WORK REQUEST
Please restate the data word for word, leaving out no line.
=== Section Start ===
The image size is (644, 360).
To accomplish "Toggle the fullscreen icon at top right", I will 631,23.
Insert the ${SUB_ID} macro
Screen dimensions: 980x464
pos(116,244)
=== Section End ===
TASK SOLUTION
The image size is (644, 360).
To accomplish "Toggle the fullscreen icon at top right", I will 631,23.
Insert the ${SUB_ID} macro
Screen dimensions: 980x464
pos(116,244)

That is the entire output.